Devotion: Tonight…Yes Tonight

I have spent many sleepless nights, whether it was due to crying triplets, or 24 hour relay races, or biopsy reports or stress-filled worries. Lack of sleep is brutal. It messes with your body, mind and spirit.

It wasn’t until recently that I realized this was an added agony Jesus experienced on Holy Week. The events that would unfold over the next 36 hours were relentless and exhausting, and Jesus did them without sleep.

He woke up this morning like a man…like any other man and by noon tomorrow, He died…like a man…any other man.

While many of us may hit up church for Palm Sunday and Easter Celebration, we move from singing “Hosanna” to “He is Risen” without walking through the valley of the shadow of death with Jesus. We fail to truly consider what Jesus actually did for us.


As I prepare for Easter, I am always struck by the difference in Raymond Brown’s two works: The Death of the Messiah and The Birth of the Messiah. He spent 1608 pages on Jesus’s death (not even his resurrection!) and 752 pages on his birth. In America, we have placed far more cultural emphasis upon the birth of Jesus by creating a tremendous secular holiday. However, Christmas did not even exist for the first few hundred years in the church. Instead, they put all of their focus on Easter.

Why? Because as Paul says simply: If Jesus did not die; if Jesus was not completely dead and then fully and bodily resurrected–then everything else we believe is foolish rubbish.

So in order to get to Easter, we must first pass through the valley of the shadow of death. We must realize the depth of the pain Jesus suffered. We must realize that as he sat at dinner with his friends, as he washed their feet, as he watched Judas go to betray him, heard Peter reject him, as he prayed for relief, as he was arrested and dragged before Herod, was interogated by Pilate, as he felt the sting of a whip, was spat upon, was stripped naked, and felt the abandonment of God…all of this occured without sleep. He also withstood that foggy, grumpy, bitter, frustrated pain we all feel during our sleeplessness.
• • •
Required task 1 -> Reproduce word for word the lines of the listing from the line containing "At what coordinates" through the line containing "[x=907, y=354]", including both of those lines.
The Holy Week devotion and the listing that comes after it are unrelated material.

Material ->
• • •
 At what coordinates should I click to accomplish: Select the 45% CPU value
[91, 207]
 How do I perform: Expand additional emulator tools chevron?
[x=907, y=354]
• • •
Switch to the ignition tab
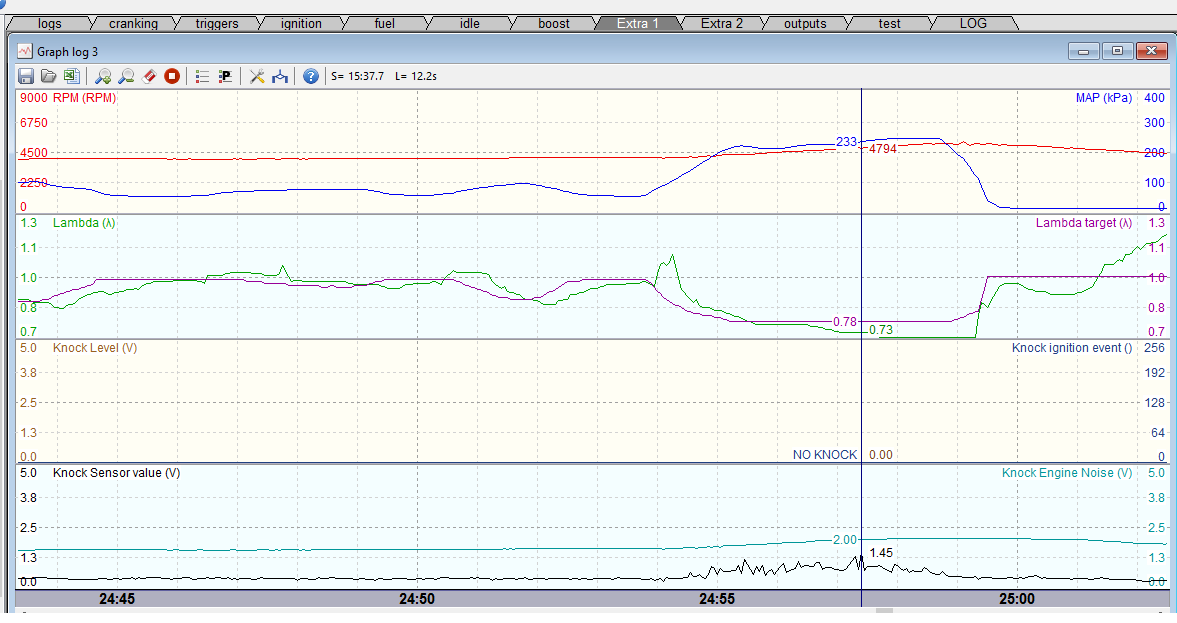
• • •
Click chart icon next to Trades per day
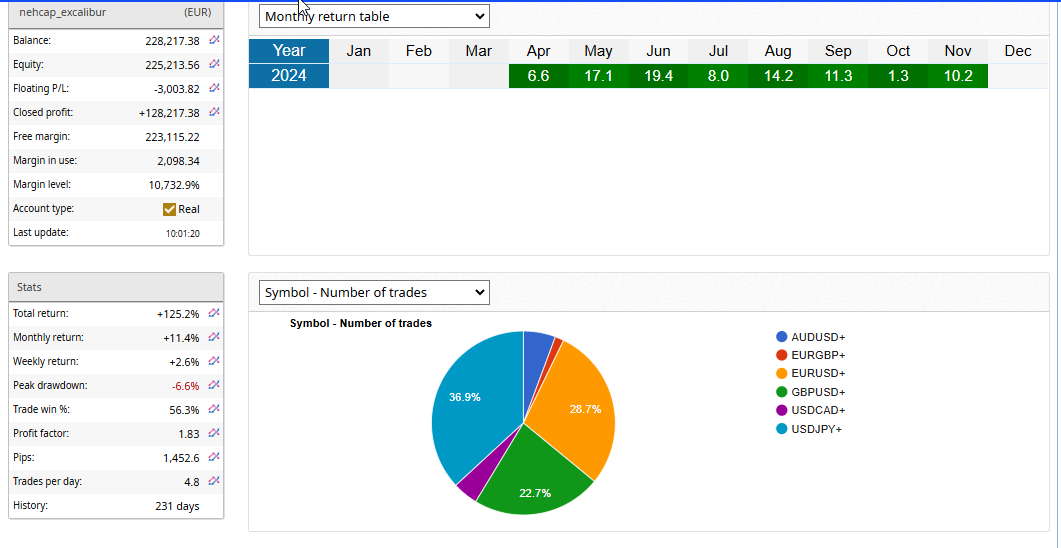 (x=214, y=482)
• • •
Required task 2 -> Write the next part of the Holy Week devotion, picking up right after its last sentence.

Exercise result 1 ->
 At what coordinates should I click to accomplish: Select the 45% CPU value
[91, 207]
 How do I perform: Expand additional emulator tools chevron?
[x=907, y=354]

Exercise result 2 ->
Imagine, as you woke up this morning, you realized that over the next 36 hours your life would end. How would you spend your day? Jesus chose not to retreat into the shadows but to finish the mission.

He experienced the excruciating pain of death in every aspect of life.

  • Physcially: He was beaten and murdered
  • Emotionally: He was in anguish and agony
  • Relationally: He was rejected by his friends
  • Missionally: He failed to be the “Messiah”-King
  • Spiritually: He was forsaken and abandoned by his father

You see, at just the right time, when we were still powerless, Christ died for the ungodly. Very rarely will anyone die for a righteous person, though for a good person someone might possibly dare to die. But God demonstrates his own love for us in this: While we were still sinners, Christ died for us.

You see, at just the right time…today…while you are driving to school, going to work, playing on Spring Break, watching the Amazing Race, reading the Mueller report, fighting with your wife, yelling at your kids, embelishing the expense report, running at the Y, attending an AA meeting, surfing the internet, reading this blog, napping…Christ died for you. Christ spent today in agony for you.

While you were too busy to care; too busy to stop and notice; too busy to pray or say thank you, Christ carried the cross for you.

Christ died.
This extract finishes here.